### Problem to work on
Word for word, restate the lines from the one containing "You are a GUI" through the last line of the material, and include no pictures.

### Records to use
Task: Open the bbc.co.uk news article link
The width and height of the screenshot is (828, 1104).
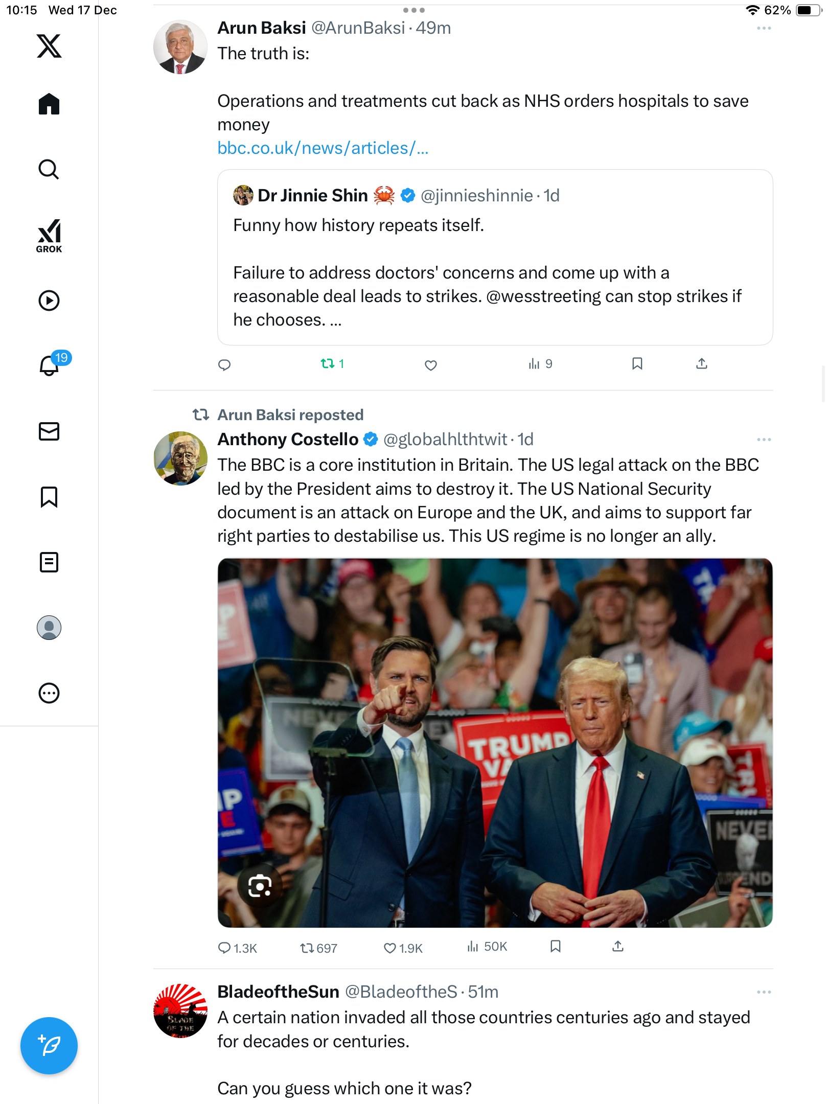Action: (323, 148)
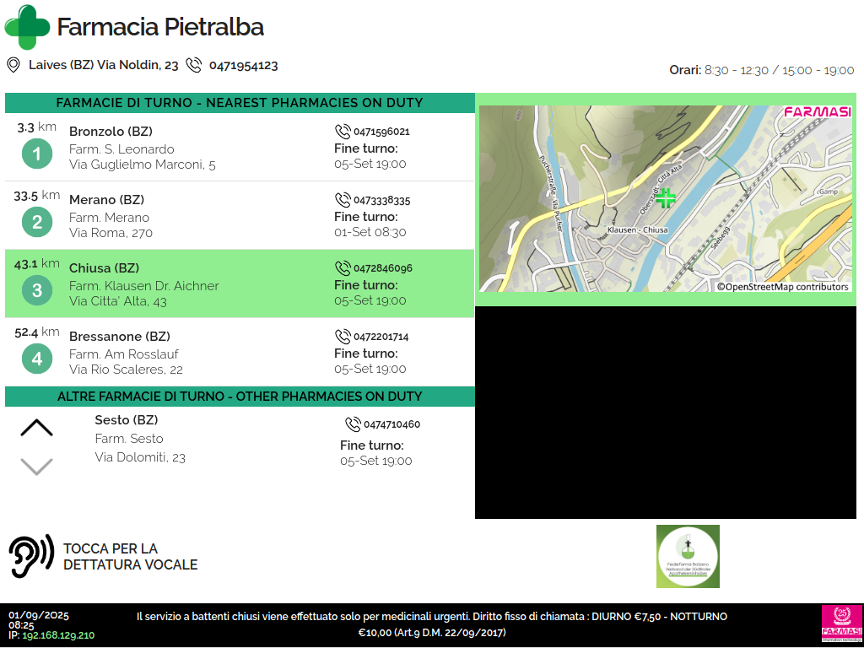
Task: Click the Farmasi logo in bottom corner
Action: [841, 624]
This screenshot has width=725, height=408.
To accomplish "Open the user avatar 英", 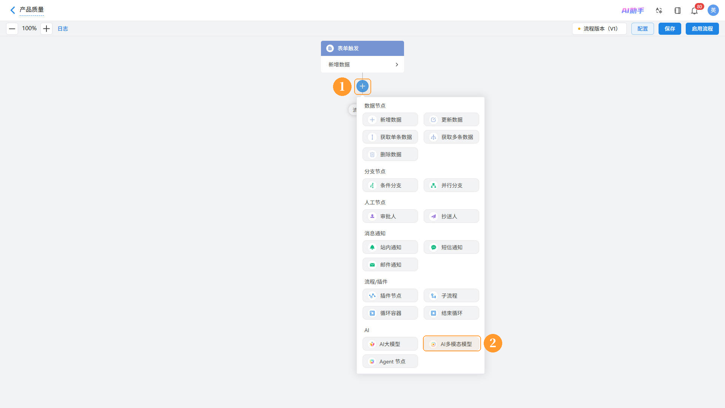I will 713,10.
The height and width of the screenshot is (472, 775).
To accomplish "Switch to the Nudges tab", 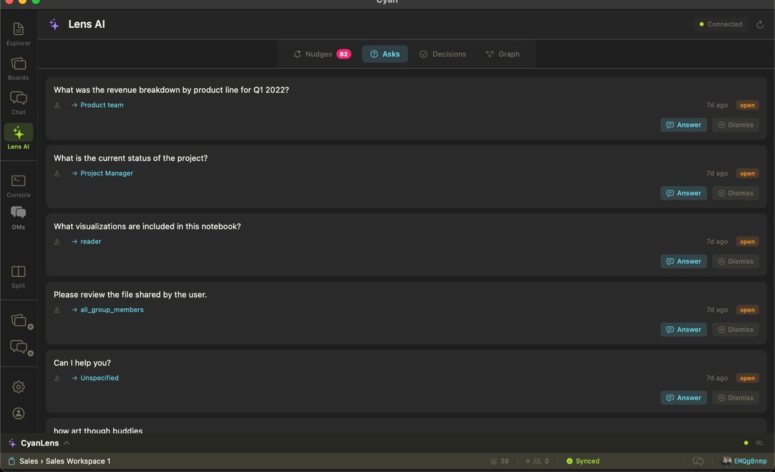I will click(321, 54).
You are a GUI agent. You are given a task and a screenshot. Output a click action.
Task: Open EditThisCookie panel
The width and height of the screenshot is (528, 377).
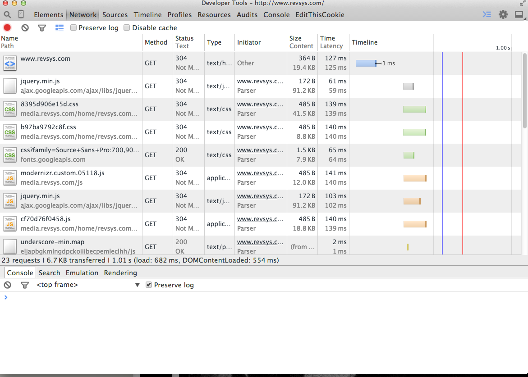point(320,14)
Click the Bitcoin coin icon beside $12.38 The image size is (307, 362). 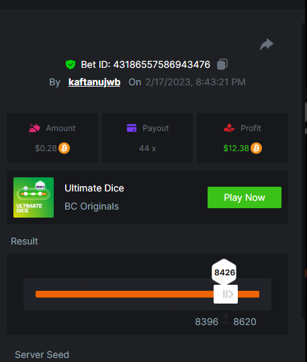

### Solved exercise
You are a GUI agent. You are given a task and a screenshot. Output a click action.
Task: Open EditThisCookie panel
The width and height of the screenshot is (528, 377).
point(320,14)
Click the Bitcoin coin icon beside $12.38 The image size is (307, 362). 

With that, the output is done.